**Text to read**
_ _ _

26 March 2015
Rates & FX Market Update
Lukewarm 5y UST Auction on Low
Yields; IDR to Remain Vulnerable Over 2Q15 on Dollar Demand; Asian Central
Banks Remains Dovish
Highlights
¨
¨ Durable
goods orders contracted unexpectedly, highlighting a slowdown in business
spending on capital goods which further supported a delay in FFR hike;
UST yields revisited January lows. Given the lower yields on USTs, demand
for the 5y auction were comparable to July 2009 lows, suggesting a mid-1.30
hurdle for investors (YTM: 1.387%); demand from both fund managers (-2.8%) and
indirect bidders (-4.4%) eased. We expect demand for the 7y to be similarly
clipped by the low UST yields with a hurdle of c.1.70%. In Europe, upbeat
German IFO surveys supported the EURUSD’s bullish momentum but the EUR
relinquished some gains during the US session, suggesting ongoing profit taking
and rebalancing post FOMC. Path of EURUSD remains largely hinged on the dollar’s
fluctuations given the steady longer term depreciation path for the EUR.
¨ Subdued
Asian markets overnight, broad losses across Asian FX and govies. IDR led Asian
FX losses on dollar demand while a dovish statement from BoT
highlighting weaker than expected recovery weighed on the THB.

_ _ _

**Materials provided**
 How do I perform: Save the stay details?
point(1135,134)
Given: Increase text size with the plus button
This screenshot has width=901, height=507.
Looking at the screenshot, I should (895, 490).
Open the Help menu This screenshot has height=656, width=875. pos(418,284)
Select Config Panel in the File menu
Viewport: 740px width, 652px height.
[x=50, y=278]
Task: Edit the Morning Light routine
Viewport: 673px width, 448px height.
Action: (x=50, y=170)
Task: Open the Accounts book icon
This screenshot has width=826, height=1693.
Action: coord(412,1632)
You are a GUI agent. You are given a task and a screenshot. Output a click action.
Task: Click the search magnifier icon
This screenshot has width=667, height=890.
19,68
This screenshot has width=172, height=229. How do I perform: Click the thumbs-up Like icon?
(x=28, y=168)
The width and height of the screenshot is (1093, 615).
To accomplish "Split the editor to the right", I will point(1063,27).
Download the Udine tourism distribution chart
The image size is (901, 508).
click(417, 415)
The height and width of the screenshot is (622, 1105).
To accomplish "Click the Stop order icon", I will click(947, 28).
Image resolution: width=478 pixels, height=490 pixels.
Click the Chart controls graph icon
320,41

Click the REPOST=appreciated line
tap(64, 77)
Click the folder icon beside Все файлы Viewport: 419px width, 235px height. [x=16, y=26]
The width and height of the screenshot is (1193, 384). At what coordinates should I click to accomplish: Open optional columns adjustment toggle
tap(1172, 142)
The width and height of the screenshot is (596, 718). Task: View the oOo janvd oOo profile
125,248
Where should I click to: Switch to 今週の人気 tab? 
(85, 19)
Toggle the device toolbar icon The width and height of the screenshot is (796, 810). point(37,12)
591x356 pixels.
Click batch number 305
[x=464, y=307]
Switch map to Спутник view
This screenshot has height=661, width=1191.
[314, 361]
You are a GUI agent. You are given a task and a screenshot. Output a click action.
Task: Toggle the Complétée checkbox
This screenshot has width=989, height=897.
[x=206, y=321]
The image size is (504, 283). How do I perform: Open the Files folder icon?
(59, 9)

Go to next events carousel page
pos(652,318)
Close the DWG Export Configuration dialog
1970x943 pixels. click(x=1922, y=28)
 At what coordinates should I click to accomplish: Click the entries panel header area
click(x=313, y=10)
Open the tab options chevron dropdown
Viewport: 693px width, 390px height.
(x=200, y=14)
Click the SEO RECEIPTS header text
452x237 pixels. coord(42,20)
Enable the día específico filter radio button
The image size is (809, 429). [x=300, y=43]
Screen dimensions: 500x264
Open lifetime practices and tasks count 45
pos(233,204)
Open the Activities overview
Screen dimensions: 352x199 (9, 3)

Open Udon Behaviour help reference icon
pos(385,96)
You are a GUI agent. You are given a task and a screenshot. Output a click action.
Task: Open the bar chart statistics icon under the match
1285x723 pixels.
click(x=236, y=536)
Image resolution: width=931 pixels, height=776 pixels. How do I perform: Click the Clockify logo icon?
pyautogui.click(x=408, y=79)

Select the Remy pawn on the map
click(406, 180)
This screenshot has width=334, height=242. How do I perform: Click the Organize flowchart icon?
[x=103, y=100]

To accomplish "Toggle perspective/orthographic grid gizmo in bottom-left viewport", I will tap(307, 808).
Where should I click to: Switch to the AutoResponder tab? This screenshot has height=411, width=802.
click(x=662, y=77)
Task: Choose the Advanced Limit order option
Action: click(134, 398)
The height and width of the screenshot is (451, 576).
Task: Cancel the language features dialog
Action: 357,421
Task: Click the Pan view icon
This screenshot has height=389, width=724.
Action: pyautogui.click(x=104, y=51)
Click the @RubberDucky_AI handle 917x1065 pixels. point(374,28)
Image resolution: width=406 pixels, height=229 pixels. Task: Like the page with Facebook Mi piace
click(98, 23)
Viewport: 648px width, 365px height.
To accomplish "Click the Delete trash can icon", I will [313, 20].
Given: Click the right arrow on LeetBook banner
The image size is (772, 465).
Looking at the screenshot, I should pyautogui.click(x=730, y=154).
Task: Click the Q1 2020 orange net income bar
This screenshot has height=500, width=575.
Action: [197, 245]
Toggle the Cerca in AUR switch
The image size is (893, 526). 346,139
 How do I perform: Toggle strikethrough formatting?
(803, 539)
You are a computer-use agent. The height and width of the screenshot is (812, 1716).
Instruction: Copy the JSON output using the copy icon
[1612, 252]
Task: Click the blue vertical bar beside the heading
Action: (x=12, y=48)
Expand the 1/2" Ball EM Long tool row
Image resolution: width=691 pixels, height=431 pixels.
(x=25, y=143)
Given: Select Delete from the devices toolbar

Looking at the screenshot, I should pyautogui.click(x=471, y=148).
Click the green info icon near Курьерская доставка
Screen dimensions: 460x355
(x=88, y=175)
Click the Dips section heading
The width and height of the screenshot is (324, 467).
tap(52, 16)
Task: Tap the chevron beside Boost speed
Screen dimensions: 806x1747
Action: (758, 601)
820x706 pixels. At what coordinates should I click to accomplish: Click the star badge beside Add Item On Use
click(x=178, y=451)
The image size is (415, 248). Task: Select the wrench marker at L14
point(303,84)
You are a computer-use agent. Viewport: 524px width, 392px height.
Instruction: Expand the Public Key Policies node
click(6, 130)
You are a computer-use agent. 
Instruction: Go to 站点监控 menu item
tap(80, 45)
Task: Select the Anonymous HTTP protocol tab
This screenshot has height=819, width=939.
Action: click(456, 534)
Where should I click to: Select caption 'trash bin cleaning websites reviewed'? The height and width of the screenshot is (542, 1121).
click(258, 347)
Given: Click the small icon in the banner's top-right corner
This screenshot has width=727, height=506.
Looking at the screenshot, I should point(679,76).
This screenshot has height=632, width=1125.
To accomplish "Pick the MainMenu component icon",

_ _ _

**Tasks to carry out**
[1] According to the market update, what hurdle is expected to limit demand for the 7y auction?
[2] Copy the rows starting at the line that contains "Click the REPOST=appreciated line" and ending at the line that contains "tap(1172, 142)", keeping every line exactly as it appears.

**Answer list**
[1] A hurdle of about 1.70%.

[2]
Click the REPOST=appreciated line
tap(64, 77)
Click the folder icon beside Все файлы Viewport: 419px width, 235px height. [x=16, y=26]
The width and height of the screenshot is (1193, 384). At what coordinates should I click to accomplish: Open optional columns adjustment toggle
tap(1172, 142)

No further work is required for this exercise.